# What you have to do
Take the entries below and print, exactly, the stretch from the line containing "Das AquaMagis Resort [link] (408, 1815)" through the line containing "[Ihr Konto] (291, 98)", both included.

# Recorded data
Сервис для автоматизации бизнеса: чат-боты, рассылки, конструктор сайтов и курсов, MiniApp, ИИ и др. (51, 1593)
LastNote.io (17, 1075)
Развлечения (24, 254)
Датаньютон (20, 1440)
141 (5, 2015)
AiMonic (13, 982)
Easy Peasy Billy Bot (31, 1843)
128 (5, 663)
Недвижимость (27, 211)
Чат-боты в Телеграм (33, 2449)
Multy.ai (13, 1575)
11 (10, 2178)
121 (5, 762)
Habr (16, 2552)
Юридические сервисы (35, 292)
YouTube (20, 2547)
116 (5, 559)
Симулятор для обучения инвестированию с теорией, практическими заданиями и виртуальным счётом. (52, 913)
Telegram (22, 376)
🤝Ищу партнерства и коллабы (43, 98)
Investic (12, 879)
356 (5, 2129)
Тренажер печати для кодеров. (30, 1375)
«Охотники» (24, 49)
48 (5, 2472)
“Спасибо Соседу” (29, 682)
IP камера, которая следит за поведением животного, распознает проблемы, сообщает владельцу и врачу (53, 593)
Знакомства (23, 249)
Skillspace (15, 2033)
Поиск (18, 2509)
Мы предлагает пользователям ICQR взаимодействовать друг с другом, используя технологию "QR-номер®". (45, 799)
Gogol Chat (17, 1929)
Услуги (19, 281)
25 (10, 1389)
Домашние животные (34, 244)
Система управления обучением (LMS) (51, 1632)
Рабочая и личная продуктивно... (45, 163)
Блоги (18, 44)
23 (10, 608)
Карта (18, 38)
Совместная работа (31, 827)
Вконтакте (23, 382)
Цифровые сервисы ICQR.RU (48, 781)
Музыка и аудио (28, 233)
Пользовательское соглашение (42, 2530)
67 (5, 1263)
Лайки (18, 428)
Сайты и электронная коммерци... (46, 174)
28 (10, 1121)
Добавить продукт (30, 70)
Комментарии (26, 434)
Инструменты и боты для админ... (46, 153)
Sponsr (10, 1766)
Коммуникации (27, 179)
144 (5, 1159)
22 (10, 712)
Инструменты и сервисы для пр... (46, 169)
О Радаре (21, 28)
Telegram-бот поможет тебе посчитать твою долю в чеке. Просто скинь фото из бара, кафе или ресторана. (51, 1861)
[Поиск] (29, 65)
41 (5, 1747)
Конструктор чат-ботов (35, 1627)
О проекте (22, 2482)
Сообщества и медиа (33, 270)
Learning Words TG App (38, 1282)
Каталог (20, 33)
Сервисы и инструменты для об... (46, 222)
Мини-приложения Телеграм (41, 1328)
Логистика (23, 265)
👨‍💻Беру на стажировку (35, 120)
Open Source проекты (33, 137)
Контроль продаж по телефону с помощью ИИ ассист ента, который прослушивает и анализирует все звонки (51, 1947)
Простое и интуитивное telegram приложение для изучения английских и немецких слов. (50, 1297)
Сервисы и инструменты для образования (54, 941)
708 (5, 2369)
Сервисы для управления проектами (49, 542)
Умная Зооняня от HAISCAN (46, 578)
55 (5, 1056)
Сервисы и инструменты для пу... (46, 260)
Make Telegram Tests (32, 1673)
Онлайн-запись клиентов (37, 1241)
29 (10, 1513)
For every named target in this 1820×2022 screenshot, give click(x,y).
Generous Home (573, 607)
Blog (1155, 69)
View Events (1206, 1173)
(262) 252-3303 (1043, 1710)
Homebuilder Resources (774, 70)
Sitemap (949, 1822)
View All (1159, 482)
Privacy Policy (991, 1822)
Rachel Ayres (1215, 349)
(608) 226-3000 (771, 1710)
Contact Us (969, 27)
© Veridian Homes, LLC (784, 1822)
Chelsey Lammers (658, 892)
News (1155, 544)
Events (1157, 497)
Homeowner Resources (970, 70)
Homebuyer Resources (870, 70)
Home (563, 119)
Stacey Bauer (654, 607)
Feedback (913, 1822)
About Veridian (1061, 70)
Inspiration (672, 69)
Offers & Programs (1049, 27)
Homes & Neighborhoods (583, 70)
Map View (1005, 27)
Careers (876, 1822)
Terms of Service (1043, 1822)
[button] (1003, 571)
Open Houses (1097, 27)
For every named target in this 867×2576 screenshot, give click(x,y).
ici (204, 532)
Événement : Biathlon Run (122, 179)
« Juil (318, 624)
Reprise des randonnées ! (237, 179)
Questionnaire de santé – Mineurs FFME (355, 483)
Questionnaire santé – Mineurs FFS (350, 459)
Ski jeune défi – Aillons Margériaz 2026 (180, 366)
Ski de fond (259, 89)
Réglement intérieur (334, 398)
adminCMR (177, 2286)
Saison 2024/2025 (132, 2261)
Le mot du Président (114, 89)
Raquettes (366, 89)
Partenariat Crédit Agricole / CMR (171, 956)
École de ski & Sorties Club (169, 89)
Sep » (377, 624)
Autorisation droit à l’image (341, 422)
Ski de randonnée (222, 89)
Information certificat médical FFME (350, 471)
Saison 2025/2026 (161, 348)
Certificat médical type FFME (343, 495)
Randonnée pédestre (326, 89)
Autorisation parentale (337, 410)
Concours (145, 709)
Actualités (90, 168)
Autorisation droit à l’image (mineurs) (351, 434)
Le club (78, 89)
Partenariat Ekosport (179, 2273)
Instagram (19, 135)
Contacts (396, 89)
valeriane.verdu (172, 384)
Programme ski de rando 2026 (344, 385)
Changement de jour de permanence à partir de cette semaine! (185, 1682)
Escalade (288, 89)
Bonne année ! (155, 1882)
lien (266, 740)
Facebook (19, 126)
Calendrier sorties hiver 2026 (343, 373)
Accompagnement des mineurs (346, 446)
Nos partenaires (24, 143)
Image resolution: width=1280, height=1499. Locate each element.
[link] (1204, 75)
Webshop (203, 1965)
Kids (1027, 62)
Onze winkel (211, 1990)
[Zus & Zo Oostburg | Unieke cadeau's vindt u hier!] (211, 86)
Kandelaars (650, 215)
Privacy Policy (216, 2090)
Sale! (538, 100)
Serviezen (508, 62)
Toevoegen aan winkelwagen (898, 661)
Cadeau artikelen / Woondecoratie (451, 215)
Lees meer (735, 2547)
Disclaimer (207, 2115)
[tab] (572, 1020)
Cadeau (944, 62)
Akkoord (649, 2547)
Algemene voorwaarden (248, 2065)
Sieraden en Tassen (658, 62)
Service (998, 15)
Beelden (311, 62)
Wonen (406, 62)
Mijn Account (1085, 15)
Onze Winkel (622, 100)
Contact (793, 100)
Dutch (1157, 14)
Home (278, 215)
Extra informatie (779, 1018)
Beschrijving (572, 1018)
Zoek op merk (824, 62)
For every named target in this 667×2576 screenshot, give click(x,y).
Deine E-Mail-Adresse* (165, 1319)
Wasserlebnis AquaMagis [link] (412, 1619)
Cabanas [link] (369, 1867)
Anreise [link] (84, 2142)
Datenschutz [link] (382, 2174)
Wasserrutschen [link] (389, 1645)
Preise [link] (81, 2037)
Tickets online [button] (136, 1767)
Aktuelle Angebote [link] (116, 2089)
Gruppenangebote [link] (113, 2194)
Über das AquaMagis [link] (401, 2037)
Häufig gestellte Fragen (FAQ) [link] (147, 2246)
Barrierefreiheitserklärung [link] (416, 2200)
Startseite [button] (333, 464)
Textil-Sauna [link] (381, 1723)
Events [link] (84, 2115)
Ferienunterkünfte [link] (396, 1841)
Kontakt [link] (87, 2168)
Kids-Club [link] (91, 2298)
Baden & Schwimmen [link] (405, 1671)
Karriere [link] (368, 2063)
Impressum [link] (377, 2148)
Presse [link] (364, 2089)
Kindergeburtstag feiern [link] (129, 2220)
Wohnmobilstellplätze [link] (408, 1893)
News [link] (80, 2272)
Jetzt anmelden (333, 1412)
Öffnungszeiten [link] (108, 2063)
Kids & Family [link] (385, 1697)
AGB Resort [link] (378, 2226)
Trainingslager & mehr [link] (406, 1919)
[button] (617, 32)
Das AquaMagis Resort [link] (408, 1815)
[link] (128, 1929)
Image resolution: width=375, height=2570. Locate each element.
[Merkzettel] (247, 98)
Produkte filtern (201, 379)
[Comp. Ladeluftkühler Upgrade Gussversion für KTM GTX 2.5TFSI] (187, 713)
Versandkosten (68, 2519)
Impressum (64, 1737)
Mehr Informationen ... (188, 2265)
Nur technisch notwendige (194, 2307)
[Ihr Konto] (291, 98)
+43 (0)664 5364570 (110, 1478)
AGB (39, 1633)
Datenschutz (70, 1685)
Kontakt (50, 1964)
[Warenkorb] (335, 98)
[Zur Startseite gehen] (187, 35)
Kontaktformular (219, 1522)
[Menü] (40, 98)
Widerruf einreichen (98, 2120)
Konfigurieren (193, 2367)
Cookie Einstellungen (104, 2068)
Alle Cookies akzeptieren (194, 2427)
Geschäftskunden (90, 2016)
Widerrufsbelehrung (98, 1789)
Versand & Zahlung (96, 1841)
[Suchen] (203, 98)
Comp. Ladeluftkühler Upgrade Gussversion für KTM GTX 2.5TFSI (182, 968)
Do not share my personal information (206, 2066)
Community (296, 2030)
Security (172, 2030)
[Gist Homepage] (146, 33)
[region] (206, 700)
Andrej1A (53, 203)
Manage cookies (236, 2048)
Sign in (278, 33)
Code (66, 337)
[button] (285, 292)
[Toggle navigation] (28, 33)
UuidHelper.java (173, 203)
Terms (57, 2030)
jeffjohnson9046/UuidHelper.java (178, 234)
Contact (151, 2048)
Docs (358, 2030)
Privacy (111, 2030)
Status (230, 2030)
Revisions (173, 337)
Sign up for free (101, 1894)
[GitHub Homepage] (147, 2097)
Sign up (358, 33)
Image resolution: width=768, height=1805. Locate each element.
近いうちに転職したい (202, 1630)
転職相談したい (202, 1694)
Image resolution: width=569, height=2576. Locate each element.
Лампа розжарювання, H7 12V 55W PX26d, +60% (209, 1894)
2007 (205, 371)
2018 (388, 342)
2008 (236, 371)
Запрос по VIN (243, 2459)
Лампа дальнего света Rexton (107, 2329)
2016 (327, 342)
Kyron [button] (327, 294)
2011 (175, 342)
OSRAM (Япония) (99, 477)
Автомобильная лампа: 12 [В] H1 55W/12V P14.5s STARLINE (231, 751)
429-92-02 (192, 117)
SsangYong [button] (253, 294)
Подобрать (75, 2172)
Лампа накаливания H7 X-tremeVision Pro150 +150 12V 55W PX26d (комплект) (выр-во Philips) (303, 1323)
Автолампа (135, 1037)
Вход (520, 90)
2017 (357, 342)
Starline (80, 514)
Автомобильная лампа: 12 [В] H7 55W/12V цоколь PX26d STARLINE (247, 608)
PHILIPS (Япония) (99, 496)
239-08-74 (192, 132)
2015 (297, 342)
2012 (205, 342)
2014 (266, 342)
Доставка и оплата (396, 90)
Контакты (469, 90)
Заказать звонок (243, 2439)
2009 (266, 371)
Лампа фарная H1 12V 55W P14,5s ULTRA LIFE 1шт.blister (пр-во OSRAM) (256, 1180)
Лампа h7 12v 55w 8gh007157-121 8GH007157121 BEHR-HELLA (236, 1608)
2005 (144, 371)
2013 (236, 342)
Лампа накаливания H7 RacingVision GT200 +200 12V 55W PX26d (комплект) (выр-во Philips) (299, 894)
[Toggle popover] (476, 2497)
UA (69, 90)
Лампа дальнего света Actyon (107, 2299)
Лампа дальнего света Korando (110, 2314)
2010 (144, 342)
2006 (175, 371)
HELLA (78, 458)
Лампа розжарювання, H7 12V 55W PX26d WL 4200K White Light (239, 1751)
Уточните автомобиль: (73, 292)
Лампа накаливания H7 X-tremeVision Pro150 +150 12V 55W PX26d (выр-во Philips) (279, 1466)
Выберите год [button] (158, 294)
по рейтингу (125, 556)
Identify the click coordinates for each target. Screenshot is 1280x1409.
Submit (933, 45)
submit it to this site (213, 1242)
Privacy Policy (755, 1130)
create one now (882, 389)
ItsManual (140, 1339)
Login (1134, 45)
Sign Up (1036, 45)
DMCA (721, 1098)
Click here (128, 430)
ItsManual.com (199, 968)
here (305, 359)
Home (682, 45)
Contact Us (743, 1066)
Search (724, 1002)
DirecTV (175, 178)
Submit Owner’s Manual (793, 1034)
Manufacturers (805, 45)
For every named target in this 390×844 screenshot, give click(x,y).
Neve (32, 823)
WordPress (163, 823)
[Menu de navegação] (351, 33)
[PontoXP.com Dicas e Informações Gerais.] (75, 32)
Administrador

# Response area
Das AquaMagis Resort [link] (408, 1815)
[link] (128, 1929)
Image resolution: width=375, height=2570. Locate each element.
[Merkzettel] (247, 98)
Produkte filtern (201, 379)
[Comp. Ladeluftkühler Upgrade Gussversion für KTM GTX 2.5TFSI] (187, 713)
Versandkosten (68, 2519)
Impressum (64, 1737)
Mehr Informationen ... (188, 2265)
Nur technisch notwendige (194, 2307)
[Ihr Konto] (291, 98)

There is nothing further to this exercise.